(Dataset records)
::::::
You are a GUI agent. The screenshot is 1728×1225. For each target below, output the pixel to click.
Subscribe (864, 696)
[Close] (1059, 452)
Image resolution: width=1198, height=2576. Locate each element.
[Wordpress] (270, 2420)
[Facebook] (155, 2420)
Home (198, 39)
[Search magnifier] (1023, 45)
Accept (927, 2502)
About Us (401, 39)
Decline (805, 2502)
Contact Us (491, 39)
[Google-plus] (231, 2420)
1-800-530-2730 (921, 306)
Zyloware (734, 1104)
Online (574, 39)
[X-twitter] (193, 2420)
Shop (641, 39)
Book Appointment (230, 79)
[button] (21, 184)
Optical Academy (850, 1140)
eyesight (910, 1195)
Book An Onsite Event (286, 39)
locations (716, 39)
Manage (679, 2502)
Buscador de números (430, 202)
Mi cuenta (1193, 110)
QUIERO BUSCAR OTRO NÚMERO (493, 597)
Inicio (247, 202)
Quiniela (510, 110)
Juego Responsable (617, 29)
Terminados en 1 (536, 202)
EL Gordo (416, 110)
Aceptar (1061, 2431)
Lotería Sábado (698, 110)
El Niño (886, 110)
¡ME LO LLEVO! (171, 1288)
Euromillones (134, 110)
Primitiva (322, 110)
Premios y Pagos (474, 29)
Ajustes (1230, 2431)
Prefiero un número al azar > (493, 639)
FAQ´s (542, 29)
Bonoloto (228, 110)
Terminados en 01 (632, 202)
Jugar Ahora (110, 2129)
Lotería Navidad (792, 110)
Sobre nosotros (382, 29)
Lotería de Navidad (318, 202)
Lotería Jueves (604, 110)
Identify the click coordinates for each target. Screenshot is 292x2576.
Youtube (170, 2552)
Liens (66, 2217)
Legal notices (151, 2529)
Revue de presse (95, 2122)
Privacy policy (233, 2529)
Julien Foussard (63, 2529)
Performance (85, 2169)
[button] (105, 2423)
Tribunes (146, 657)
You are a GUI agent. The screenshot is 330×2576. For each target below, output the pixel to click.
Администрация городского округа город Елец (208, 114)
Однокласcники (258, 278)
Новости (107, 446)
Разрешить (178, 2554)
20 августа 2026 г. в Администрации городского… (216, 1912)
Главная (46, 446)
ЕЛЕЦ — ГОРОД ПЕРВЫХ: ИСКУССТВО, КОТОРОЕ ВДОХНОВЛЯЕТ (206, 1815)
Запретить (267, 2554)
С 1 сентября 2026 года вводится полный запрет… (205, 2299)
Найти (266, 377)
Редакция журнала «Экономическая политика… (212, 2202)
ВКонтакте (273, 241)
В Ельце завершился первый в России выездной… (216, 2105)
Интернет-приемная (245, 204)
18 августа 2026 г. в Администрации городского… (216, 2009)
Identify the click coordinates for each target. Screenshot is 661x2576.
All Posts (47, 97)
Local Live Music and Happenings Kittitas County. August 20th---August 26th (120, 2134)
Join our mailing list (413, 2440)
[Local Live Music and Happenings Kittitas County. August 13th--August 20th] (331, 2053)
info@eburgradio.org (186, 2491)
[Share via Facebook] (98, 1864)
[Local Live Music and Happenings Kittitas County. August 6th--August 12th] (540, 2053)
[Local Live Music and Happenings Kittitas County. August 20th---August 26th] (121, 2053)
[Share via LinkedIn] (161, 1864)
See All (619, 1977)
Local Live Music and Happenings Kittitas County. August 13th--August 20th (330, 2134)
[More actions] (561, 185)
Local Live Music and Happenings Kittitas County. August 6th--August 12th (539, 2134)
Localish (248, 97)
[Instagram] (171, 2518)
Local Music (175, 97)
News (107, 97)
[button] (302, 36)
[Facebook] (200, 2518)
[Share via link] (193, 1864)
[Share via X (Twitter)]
::::::
» Task to complete:
The data must be transcribed in full. Every word stays the same.

» Your solution:
You are a GUI agent. The screenshot is 1728×1225. For each target below, output the pixel to click.
Subscribe (864, 696)
[Close] (1059, 452)
Image resolution: width=1198, height=2576. Locate each element.
[Wordpress] (270, 2420)
[Facebook] (155, 2420)
Home (198, 39)
[Search magnifier] (1023, 45)
Accept (927, 2502)
About Us (401, 39)
Decline (805, 2502)
Contact Us (491, 39)
[Google-plus] (231, 2420)
1-800-530-2730 (921, 306)
Zyloware (734, 1104)
Online (574, 39)
[X-twitter] (193, 2420)
Shop (641, 39)
Book Appointment (230, 79)
[button] (21, 184)
Optical Academy (850, 1140)
eyesight (910, 1195)
Book An Onsite Event (286, 39)
locations (716, 39)
Manage (679, 2502)
Buscador de números (430, 202)
Mi cuenta (1193, 110)
QUIERO BUSCAR OTRO NÚMERO (493, 597)
Inicio (247, 202)
Quiniela (510, 110)
Juego Responsable (617, 29)
Terminados en 1 (536, 202)
EL Gordo (416, 110)
Aceptar (1061, 2431)
Lotería Sábado (698, 110)
El Niño (886, 110)
¡ME LO LLEVO! (171, 1288)
Euromillones (134, 110)
Primitiva (322, 110)
Premios y Pagos (474, 29)
Ajustes (1230, 2431)
Prefiero un número al azar > (493, 639)
FAQ´s (542, 29)
Bonoloto (228, 110)
Terminados en 01 (632, 202)
Jugar Ahora (110, 2129)
Lotería Navidad (792, 110)
Sobre nosotros (382, 29)
Lotería de Navidad (318, 202)
Lotería Jueves (604, 110)
Identify the click coordinates for each target. Screenshot is 292x2576.
Youtube (170, 2552)
Liens (66, 2217)
Legal notices (151, 2529)
Revue de presse (95, 2122)
Privacy policy (233, 2529)
Julien Foussard (63, 2529)
Performance (85, 2169)
[button] (105, 2423)
Tribunes (146, 657)
You are a GUI agent. The screenshot is 330×2576. For each target below, output the pixel to click.
Администрация городского округа город Елец (208, 114)
Однокласcники (258, 278)
Новости (107, 446)
Разрешить (178, 2554)
20 августа 2026 г. в Администрации городского… (216, 1912)
Главная (46, 446)
ЕЛЕЦ — ГОРОД ПЕРВЫХ: ИСКУССТВО, КОТОРОЕ ВДОХНОВЛЯЕТ (206, 1815)
Запретить (267, 2554)
С 1 сентября 2026 года вводится полный запрет… (205, 2299)
Найти (266, 377)
Редакция журнала «Экономическая политика… (212, 2202)
ВКонтакте (273, 241)
В Ельце завершился первый в России выездной… (216, 2105)
Интернет-приемная (245, 204)
18 августа 2026 г. в Администрации городского… (216, 2009)
Identify the click coordinates for each target. Screenshot is 661x2576.
All Posts (47, 97)
Local Live Music and Happenings Kittitas County. August 20th---August 26th (120, 2134)
Join our mailing list (413, 2440)
[Local Live Music and Happenings Kittitas County. August 13th--August 20th] (331, 2053)
info@eburgradio.org (186, 2491)
[Share via Facebook] (98, 1864)
[Local Live Music and Happenings Kittitas County. August 6th--August 12th] (540, 2053)
[Local Live Music and Happenings Kittitas County. August 20th---August 26th] (121, 2053)
[Share via LinkedIn] (161, 1864)
See All (619, 1977)
Local Live Music and Happenings Kittitas County. August 13th--August 20th (330, 2134)
[More actions] (561, 185)
Local Live Music and Happenings Kittitas County. August 6th--August 12th (539, 2134)
Localish (248, 97)
[Instagram] (171, 2518)
Local Music (175, 97)
News (107, 97)
[button] (302, 36)
[Facebook] (200, 2518)
[Share via link] (193, 1864)
[Share via X (Twitter)]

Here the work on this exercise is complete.